Reputation: 9355
I have a Pandas DataFrame, train
, that I'm one-hot encoding. It looks something like this:
car
0 Mazda
1 BMW
2 Honda
If I use pd.get_dummies
, I'll get this:
car_BMW car_Honda car_Mazda
0 0 0 1
1 1 0 0
2 0 1 0
All good so far.
However, I don't have access to my test set so I need to handle the possibility that a value for car
appears in test that wasn't seen in train
.
Suppose test
is this:
car
0 Mazda
1 Audi
Then if I use pd.get_dummies
on test
, I get:
car_Audi car_Mazda
0 0 1
1 1 0
Which is wrong, because I have a new column, car_Audi
and am missing car_BMW
.
I'd like the output of one-hot encoding test
to be:
car_BMW car_Honda car_Mazda
0 0 0 1
1 0 0 0
So it just ignores previously unseen values in test. I definitely don't want to create new columns for previously unseen values in test.
I've looked into sklearn.preprocessing.LabelBinarizer
but it outputs a numpy array and the order isn't clear for the columns:
lb = LabelBinarizer()
train_transformed = lb.fit_transform(train_df)
gives me back:
array([[0, 0, 1],
[1, 0, 0],
[0, 1, 0]])
Any ideas here?
Thanks!
Upvotes: 3
Views: 860
Reputation: 403218
This isn't a hard problem to solve.
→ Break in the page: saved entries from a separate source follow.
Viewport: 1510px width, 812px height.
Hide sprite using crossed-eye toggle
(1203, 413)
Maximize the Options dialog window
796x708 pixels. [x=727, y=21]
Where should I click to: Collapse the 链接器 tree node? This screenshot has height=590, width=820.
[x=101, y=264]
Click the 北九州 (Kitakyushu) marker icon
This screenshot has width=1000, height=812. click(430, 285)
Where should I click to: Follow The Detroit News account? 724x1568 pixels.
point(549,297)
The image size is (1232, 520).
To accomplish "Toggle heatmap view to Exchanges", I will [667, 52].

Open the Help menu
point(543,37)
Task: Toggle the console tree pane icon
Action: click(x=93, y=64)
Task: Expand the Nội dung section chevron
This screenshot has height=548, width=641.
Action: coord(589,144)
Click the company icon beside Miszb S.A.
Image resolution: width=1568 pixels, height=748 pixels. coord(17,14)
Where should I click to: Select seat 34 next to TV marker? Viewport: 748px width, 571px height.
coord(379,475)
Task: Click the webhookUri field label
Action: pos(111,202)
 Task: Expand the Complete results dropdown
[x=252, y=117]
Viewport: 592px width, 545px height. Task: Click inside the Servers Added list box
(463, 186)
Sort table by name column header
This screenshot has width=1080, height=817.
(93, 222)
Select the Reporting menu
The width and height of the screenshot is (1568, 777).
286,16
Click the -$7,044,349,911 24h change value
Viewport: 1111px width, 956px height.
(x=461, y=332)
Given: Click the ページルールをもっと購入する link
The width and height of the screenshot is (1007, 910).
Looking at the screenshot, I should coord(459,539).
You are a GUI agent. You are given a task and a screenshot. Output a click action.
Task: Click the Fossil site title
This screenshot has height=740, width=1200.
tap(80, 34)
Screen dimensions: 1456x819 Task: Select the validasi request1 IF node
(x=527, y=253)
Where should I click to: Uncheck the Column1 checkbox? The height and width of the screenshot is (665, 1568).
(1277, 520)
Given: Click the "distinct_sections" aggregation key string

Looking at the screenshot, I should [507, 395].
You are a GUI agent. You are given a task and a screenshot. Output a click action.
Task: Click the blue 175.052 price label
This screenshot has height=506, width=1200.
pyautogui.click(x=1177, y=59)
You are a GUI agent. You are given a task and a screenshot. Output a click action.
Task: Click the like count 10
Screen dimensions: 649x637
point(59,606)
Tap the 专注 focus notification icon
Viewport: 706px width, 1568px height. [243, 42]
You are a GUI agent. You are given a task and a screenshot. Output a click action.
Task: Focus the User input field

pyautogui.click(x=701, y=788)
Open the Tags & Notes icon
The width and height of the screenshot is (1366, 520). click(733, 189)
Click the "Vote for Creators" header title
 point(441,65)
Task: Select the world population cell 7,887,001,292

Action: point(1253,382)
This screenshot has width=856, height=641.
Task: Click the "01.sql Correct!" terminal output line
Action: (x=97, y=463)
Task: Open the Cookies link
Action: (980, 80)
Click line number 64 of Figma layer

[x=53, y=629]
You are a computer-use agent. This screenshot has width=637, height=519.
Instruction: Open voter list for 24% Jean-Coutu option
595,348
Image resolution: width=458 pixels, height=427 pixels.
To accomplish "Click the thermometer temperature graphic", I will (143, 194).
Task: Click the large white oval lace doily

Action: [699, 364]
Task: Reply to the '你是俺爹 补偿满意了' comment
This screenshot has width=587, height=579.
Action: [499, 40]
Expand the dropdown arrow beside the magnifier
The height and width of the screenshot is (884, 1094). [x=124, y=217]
LabelBinarizer
has a parameter classes_
you can query if you want to know the position of the original labels:
train_transformed = lb.fit_transform(df)
print(train_transformed)
array([[0, 0, 1],
[1, 0, 0],
[0, 1, 0]])
print(lb.classes_)
array(['BMW', 'Honda', 'Mazda'], dtype='<U5')
Upvotes: 1